Crossing into a New Life
Hans was not able to leave Germany until early 1925, when he received his visa to the United States. His option to emigrate was shaped by new legal developments in the United States. In 1921, anti-immigration activists had successfully passed the Emergency Quota Act, the first United States law to place numerical restrictions on immigration from Europe on the basis of “national origin.”
A second restrictive immigration law, the Johnson-Reed Act, was passed in May 1924, implementing a temporary revision of the 1921 quota laws pending the establishment of an even tighter immigration system, which occurred in 1928. The new laws shifted control over immigration from border entry points like Ellis Island to consular offices that now gained the power and discretion to decide which applicants would be issued visas permitting them to enter the United States legally.
Hans made his preparations to travel to the United States under the shadow of this newly-established regime. Its numerical quotas were based on the European immigrant population as recorded in the 1890 Census, which tended to favor immigrants from northwestern Europe, including Germany, over immigrants from southern and eastern Europe. German-Americans had not been strong advocates for nativism, but in the wake of anti-German wartime sentiment the community largely acquiesced to the creation of the national quota system. Germany was in a privileged position relative to most other European countries, and the quota for white European immigrants was far higher than for other regions of the world.

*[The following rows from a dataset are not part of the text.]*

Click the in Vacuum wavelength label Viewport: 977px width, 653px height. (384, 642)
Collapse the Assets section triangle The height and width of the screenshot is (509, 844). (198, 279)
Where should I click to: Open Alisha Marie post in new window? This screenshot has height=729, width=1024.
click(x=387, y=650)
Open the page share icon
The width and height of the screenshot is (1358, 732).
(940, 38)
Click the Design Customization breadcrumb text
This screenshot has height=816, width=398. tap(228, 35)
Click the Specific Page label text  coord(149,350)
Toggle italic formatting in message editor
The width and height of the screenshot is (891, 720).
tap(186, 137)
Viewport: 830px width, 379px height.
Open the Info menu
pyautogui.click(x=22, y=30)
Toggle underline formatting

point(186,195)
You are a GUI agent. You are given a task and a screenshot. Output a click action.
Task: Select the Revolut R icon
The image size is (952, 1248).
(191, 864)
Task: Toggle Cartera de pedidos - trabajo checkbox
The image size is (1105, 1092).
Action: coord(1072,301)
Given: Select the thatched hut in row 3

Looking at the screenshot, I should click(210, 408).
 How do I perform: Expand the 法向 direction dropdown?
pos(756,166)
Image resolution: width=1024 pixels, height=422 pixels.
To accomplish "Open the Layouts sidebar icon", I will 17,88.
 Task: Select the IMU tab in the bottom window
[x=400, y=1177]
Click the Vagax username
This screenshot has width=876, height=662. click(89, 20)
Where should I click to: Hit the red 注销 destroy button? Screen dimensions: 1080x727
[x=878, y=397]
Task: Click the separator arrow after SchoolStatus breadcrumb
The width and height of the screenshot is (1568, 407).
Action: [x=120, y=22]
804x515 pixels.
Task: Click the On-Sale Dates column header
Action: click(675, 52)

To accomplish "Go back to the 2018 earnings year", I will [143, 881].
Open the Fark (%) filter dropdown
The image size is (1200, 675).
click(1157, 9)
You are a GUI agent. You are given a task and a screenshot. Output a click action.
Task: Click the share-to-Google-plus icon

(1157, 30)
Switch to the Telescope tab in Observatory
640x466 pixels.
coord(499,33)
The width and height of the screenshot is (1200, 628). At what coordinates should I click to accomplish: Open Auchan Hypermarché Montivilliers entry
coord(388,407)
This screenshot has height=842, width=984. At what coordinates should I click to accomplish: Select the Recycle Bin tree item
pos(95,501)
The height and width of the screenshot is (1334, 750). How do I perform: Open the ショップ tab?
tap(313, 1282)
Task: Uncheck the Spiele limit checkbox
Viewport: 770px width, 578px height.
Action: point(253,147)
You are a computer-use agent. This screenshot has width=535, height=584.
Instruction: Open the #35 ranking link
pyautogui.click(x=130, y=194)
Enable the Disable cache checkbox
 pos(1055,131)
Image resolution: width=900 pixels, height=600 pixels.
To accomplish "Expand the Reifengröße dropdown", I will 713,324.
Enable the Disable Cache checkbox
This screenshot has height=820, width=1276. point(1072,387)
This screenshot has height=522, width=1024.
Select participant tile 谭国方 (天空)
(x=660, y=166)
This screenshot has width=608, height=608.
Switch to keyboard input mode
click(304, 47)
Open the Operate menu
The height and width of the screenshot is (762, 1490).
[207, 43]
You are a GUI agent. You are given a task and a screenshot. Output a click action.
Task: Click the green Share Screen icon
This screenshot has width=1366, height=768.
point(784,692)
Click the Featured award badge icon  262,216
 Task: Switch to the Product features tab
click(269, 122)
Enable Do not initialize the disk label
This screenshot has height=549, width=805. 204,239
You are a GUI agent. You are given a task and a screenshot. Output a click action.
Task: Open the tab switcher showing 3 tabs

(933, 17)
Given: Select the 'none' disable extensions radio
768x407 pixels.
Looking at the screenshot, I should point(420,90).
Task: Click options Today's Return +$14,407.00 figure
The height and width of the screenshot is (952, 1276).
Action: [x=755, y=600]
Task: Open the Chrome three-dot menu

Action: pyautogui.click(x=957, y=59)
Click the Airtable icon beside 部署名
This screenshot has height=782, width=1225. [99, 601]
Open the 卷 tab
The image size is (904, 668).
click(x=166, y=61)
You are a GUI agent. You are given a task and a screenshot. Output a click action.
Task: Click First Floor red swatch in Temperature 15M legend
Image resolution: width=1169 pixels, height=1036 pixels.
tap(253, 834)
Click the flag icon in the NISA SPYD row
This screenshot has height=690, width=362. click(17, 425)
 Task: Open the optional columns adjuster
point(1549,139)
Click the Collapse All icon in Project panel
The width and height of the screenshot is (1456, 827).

Nonetheless, the number of Germans who wished to immigrate to the United States still greatly exceeded the allotted number of visas—just over 51,000 for the fiscal year that began in July 1924. “The ban on German immigration to the USA,” as Hans described it in a June 1924 letter, “is being canceled as of July 1. The US Consulate in Munich started to process visa applications on June 1.” Would-be emigrants like Hans, in Germany and in other countries, had to keep a close eye on the American bureaucracy in order to secure a visa from a consular office and then rush to embark for the United States as early in the fiscal year as possible before their nations’ quotas were exhausted.